STARK COUNTY, Ohio — As the snow melts, potholes are beginning to wreak havoc on Northeast Ohio.
Brandi Tanner's daughter was driving to work at 8:30 a.m. Monday when she hit a gaping pothole on MacCallum Road in Stark County. Brandi said it was five feet wide and 15 feet in length.
"She ended up hitting this pothole, spun out, ended up backward,” Tanner said.
Her daughter’s Mustang landed across the street, where you can still see the tire tracks on the moist ground that halted her car. If that ground didn’t stop her car, she would have ended up in a ravine.
“I mean, it absolutely makes me sick. This could have been a very bad call,” Tanner said.
After the crash, Tanner immediately started making calls to every city official she could think of just to get the hole filled.
“I think there were 27 calls within the first three hours of this happening,’ Tanner said.
Four hours later, Stark County Engineers came and filled the hole. Dave Terrence is the Chief Deputy Engineer for Stark County, who said potholes are inevitable in Ohio due to the weather.

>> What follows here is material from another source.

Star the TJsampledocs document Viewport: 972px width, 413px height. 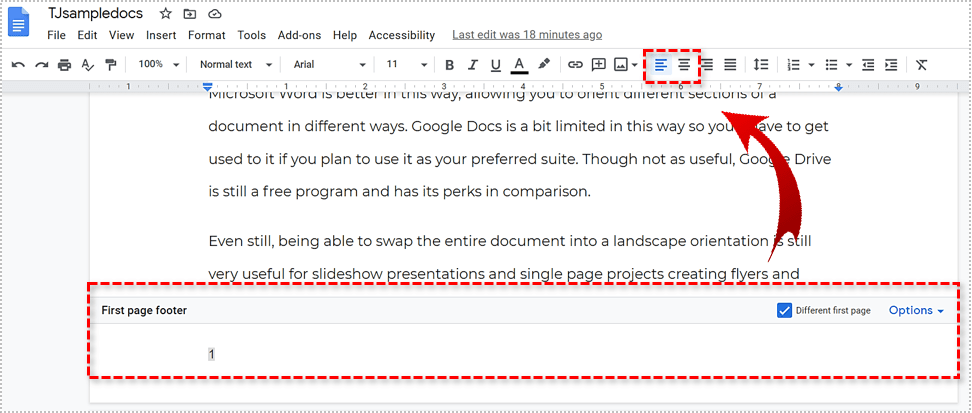click(x=166, y=14)
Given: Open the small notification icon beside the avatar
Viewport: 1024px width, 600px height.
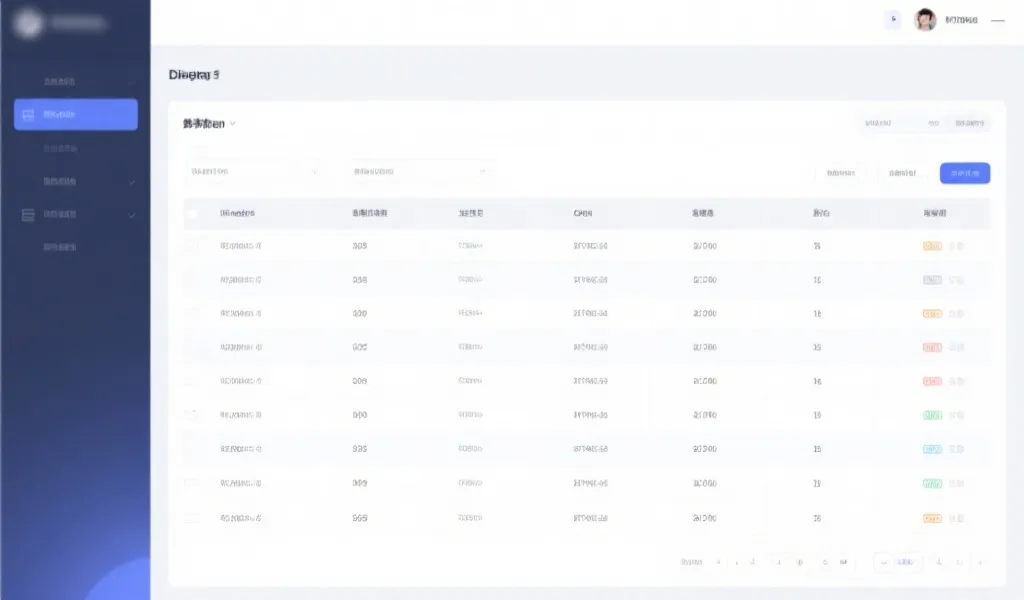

“It's a function of the time of year and the road conditions and what the freeze-thaw cycle does to the roads. There's no greater enemy of a road and a structural structure of a road than water,” said Terrence.
Terrance said that his crews that plow snow are the same ones that fill potholes, and the past two weeks they have been nonstop.
“We will put five, six, seven county crews together throughout Stark County looking for potholes and identifying pothole areas and then filling them with material,” Terrence said.
But for situations like Tanner's, sometimes they can happen overnight where crews can't catch them in time.
‘Particularly this time of year, the water will infiltrate in that area of the road. Then it freezes, the water expands into ice, creates a void underneath the road and when it melts again. Then as soon as the car goes over it, boom, the pothole appears and just blows out,” Terrance said.
Right now, that pothole on MacCallum Road is filled, and the county also plans to put a catch basin and some pipes to prevent future potholes.
You can go to the Stark County Engineers website to report any potholes or call their 24-hour line at 330-477-6781. There you'll also find their policy on reimbursing damages from potholes.